Manchester estate agent accused of laundering hundreds of thousands of pounds

Manchester estate agent accused of laundering hundreds of thousands of pounds


An estate agent in Manchester stands accused of laundering hundreds of thousands of pounds of ‘dirty cash’ for a large organised crime syndicate.

According to the Manchester Evening News, Nasrullah Khan, 51, is alleged to have managed the transfer of criminal money from the syndicate to local banks via his business in Cheetham Hill.

Khan Properties, Mr Khan’s estate agent, was raided on 15 July in 2008 when two holdalls containing money, alongside bundles of cash, were found – the total of which amounted to £350,000.


According to the prosecution, the criminal racket involved Mr Khan’s office manager, Fazal Hussain, 46, of Woodlands Street in Manchester, regularly collecting large sums of cash and passing them on to Mr Khan’s son, Haseef Ullah Khan, who then took the money to banks across the city.


It was alleged that Mark Vincent Owens, 28, of Langley Beck in Cheshire, acted as a ‘go-between’ the ‘organsied crime group’ and the Manchester hub.


The Serious Organised Crime Agency  (SOCA)had the collections under surveillance but do not have direct evidence as to where the money originally came from.


However, the prosecution argue that the nature in which the money was stored and transported – stuffed into holdalls and kept out of banks for long periods of times – is said to imply criminal activity.


Shredded documents seized from the property were reconstructed and the prosecution believes them to be paying-in slips that show the transfers of criminal money into Manchester branches of HSBC, NatWest, Santander, Barclays, RBS and Lloyds TSB. 


Mr Connor, prosecuting, said of the defendants: “They were, it’s alleged, tasked by at least one organised criminal group to place the proceeds of crime into the financial system.
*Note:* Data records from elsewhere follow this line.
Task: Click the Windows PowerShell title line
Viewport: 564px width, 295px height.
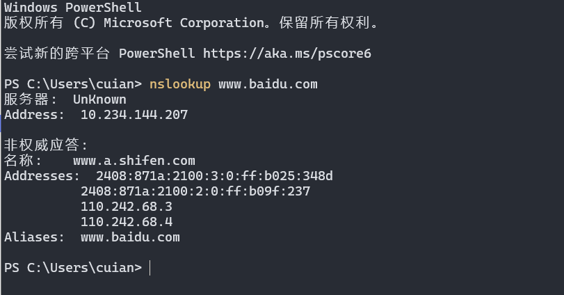Action: tap(72, 7)
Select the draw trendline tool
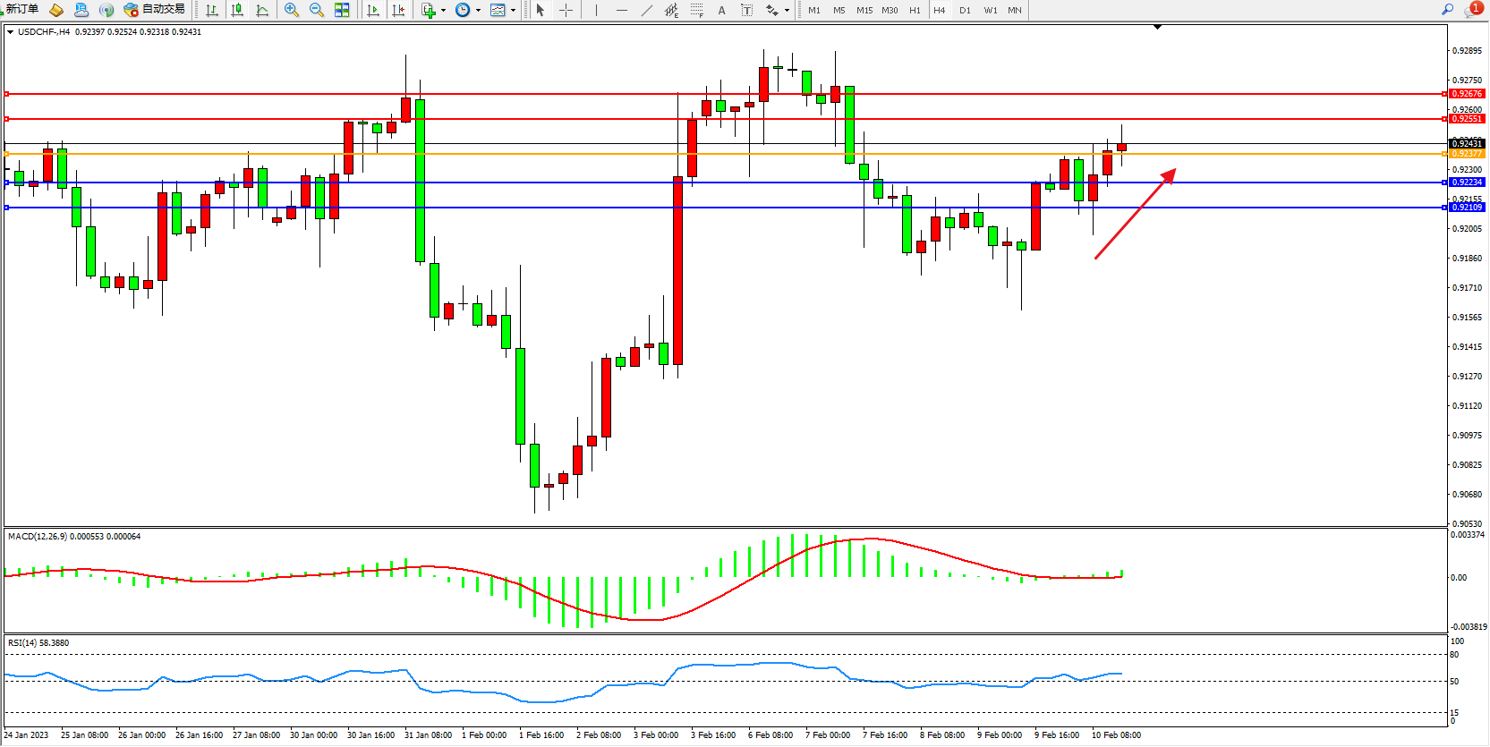Image resolution: width=1490 pixels, height=747 pixels. click(x=646, y=10)
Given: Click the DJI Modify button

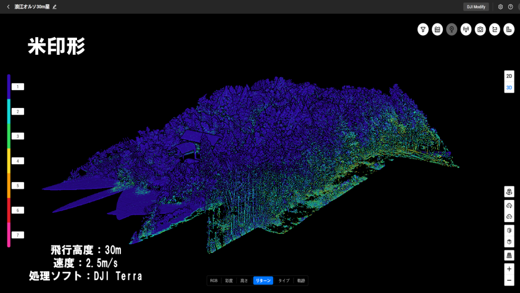Looking at the screenshot, I should click(476, 7).
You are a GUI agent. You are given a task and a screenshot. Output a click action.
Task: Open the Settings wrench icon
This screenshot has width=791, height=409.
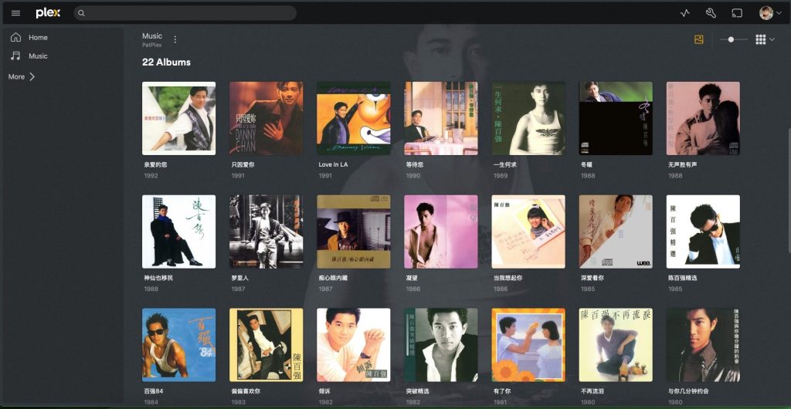[711, 13]
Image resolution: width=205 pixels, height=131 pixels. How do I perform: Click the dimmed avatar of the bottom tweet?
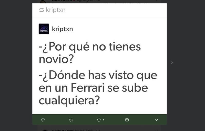tap(45, 130)
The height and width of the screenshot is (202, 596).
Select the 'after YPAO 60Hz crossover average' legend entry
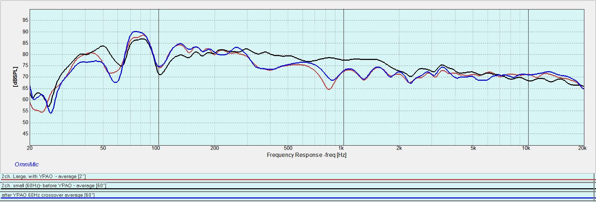coord(48,195)
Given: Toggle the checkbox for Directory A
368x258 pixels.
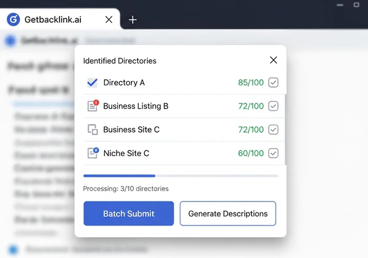Looking at the screenshot, I should tap(274, 83).
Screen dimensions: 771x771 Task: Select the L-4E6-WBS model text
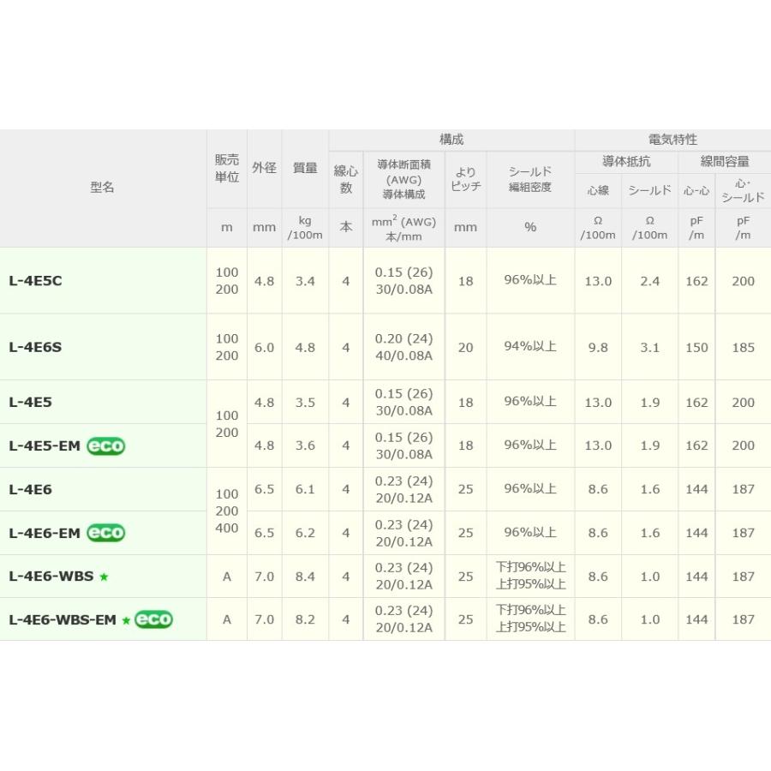51,577
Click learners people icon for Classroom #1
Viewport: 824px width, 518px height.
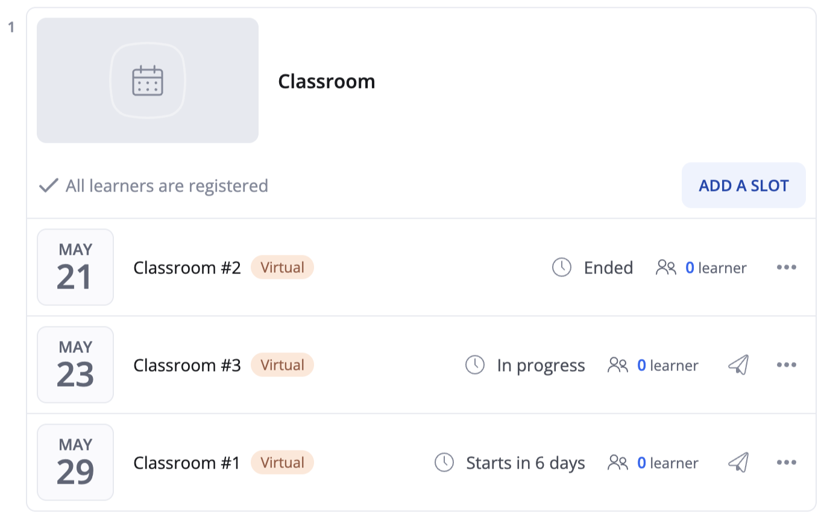coord(618,463)
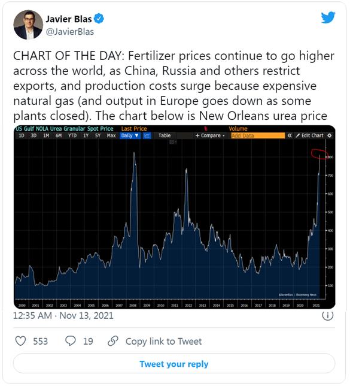Click the chain link icon

[113, 341]
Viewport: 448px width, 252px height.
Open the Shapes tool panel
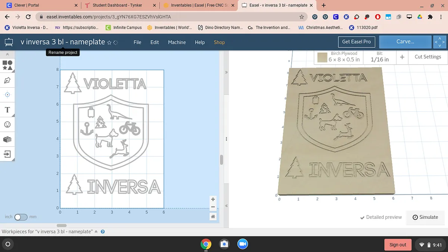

They were one cog, but a very important cog, in a large operation controlled from overseas.”


He added: “This was a significant operation requiring accounting techniques of a sophisticated nature. We’re talking lots of cash and multiple third party bank accounts, all expecting legitimate debts and invoices to be paid off.”


The prosecution also spoke of CCTV footage and phone records to be used as evidence.


Nasrullah Khan and Haseef Ullah Khan, 28, both of Dane Road, Sale, and Fazal Hussain deny entering into a money laundering arrangement.


Mark Vincent Owens, 28, of Langley Beck, Widnes, Cheshire, admitted the same charge. Mr Khan’s brother, Chaudhry Amjad Khan, is also alleged to have been involved in collecting, distributing and banking the cash and is being sought by police.